Revival of the Slavery Issue. The acquisition of thousands of square miles of new territory only exacerbated the political crisis in Washington over whether slavery would be allowed there. A group of Northern Democrats attempted to prohibit the spread of slavery into the formerly Mexican lands but fell short of votes in the United States Senate. The issue of slavery’s expansion was at the center of the presidential campaign of 1848, and the Free Soil Party, a new antislavery party, polled more than 9 percent of the vote. Politicians in Washington made a final attempt at a compromise in 1850, passing legislation that admitted California as a free state while at the same time enacting a stronger fugitive slave law to appease Southerners.

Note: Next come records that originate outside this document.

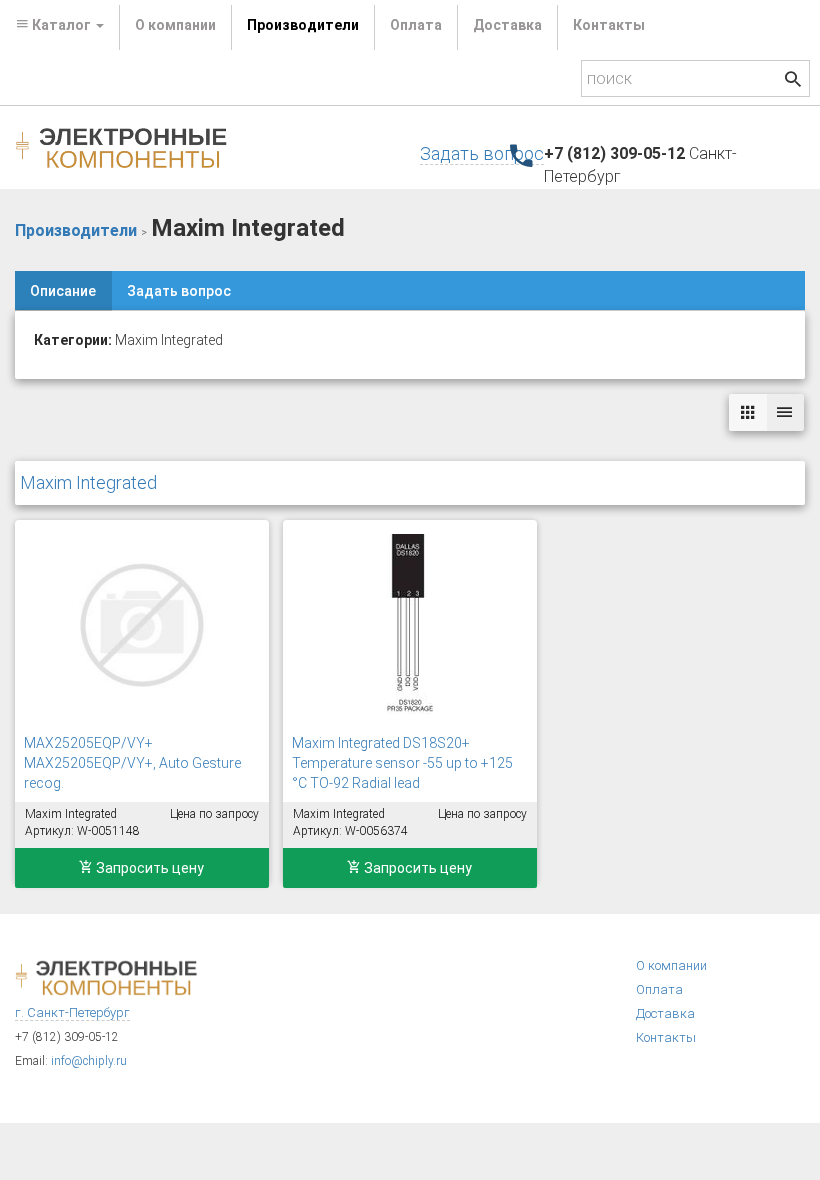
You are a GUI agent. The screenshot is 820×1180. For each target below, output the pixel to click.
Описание (63, 291)
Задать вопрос (482, 153)
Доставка (507, 25)
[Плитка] (748, 412)
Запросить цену (148, 868)
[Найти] (793, 81)
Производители (303, 25)
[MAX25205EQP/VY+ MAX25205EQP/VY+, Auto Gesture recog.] (142, 624)
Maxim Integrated (88, 482)
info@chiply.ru (89, 1061)
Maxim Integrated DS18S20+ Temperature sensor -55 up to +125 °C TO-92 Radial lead (402, 763)
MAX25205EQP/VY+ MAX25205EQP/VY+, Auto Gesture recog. (132, 763)
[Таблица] (785, 412)
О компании (175, 25)
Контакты (609, 25)
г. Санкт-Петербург (72, 1012)
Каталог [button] (61, 25)
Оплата (416, 25)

Toward Civil War. The Compromise of 1850 proved to be short-lived. Just four years later legislation to organize Nebraska Territory, part of the original Louisiana Purchase, reignited sectional tensions over slavery. The bill’s author, Sen. Stephen Douglas of Illinois, planned to build a transcontinental railroad through Nebraska terminating in his hometown of Chicago. To placate Southerners he included a provision in the bill repealing the Missouri Compromise, which presumably would open the southern half of the territory, called Kansas, to slavery. “Anti-Nebraska” Northerners quickly coalesced into a new political party, the Republicans, and armed bands clashed in Kansas throughout the mid 1850s. The problem of slavery in the Western territories turned out to be one that could not be solved. While Western expansion added hundreds of thousands of square miles of territory to the United States, it also proved to be the Union’s undoing.